Task directions:
The whole listing below, with no pictures, is to be repeated as it stands.

------ Exercise materials

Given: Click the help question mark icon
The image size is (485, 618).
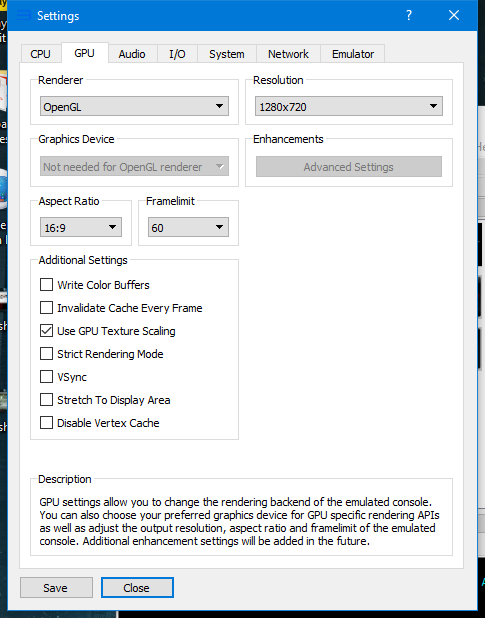Looking at the screenshot, I should pos(409,15).
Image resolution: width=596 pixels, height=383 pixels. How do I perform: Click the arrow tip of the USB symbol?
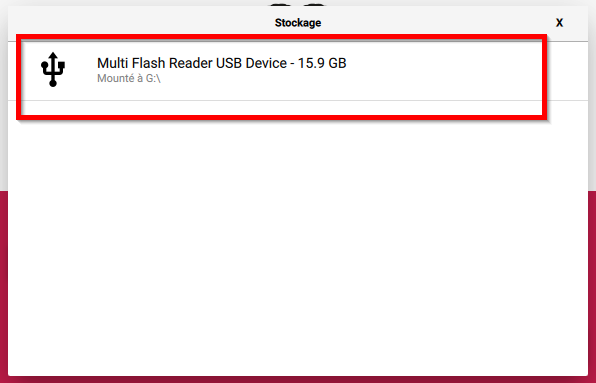[53, 55]
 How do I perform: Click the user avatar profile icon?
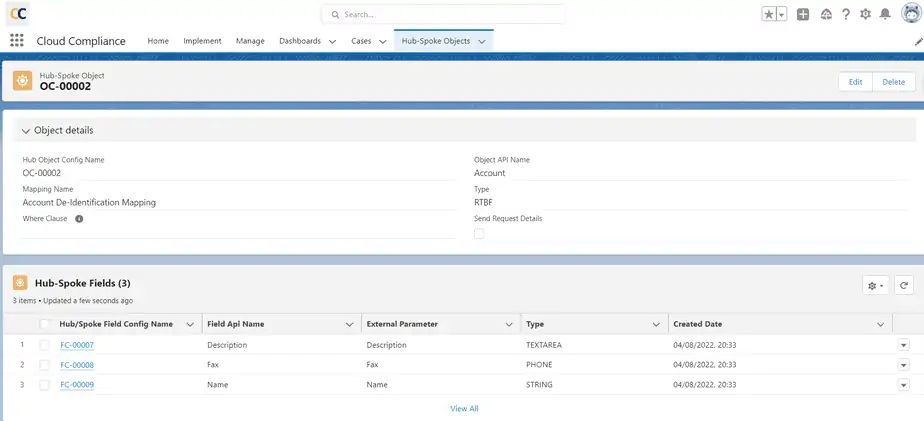point(908,14)
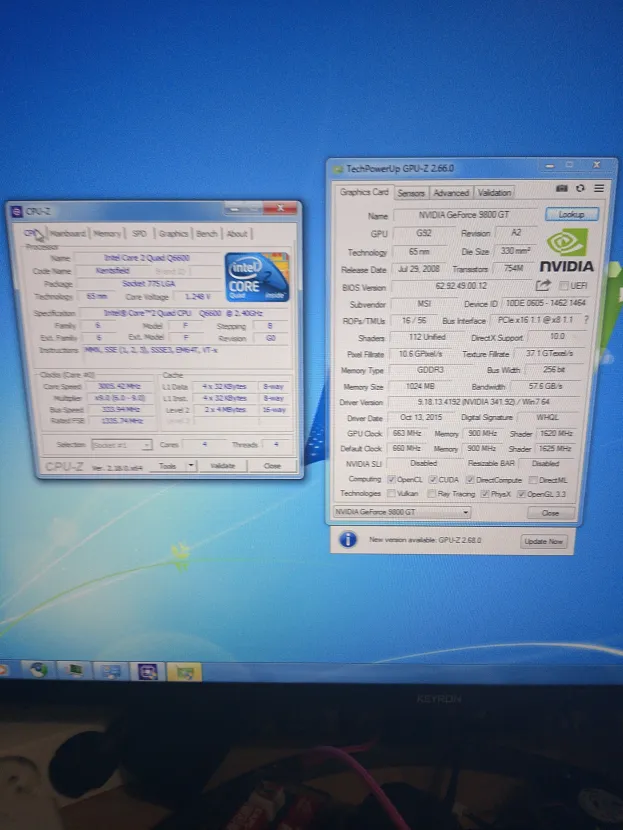Viewport: 623px width, 830px height.
Task: Click the Intel Core 2 Quad logo
Action: coord(256,277)
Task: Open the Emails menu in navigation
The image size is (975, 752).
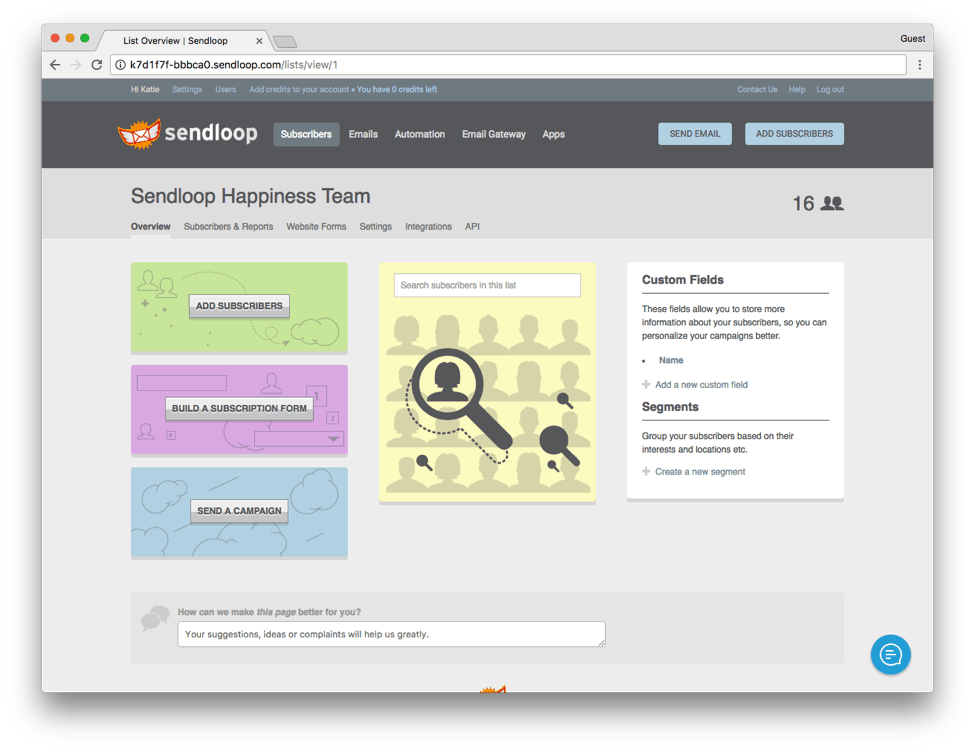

------------

Result for this exercise:
Given: Click the help question mark icon
The image size is (485, 618).
Looking at the screenshot, I should pos(409,15).
Image resolution: width=596 pixels, height=383 pixels. How do I perform: Click the arrow tip of the USB symbol?
[53, 55]
 How do I perform: Click the user avatar profile icon?
point(908,14)
Viewport: 623px width, 830px height.
Task: Click the Intel Core 2 Quad logo
Action: coord(256,277)
Task: Open the Emails menu in navigation
The image size is (975, 752).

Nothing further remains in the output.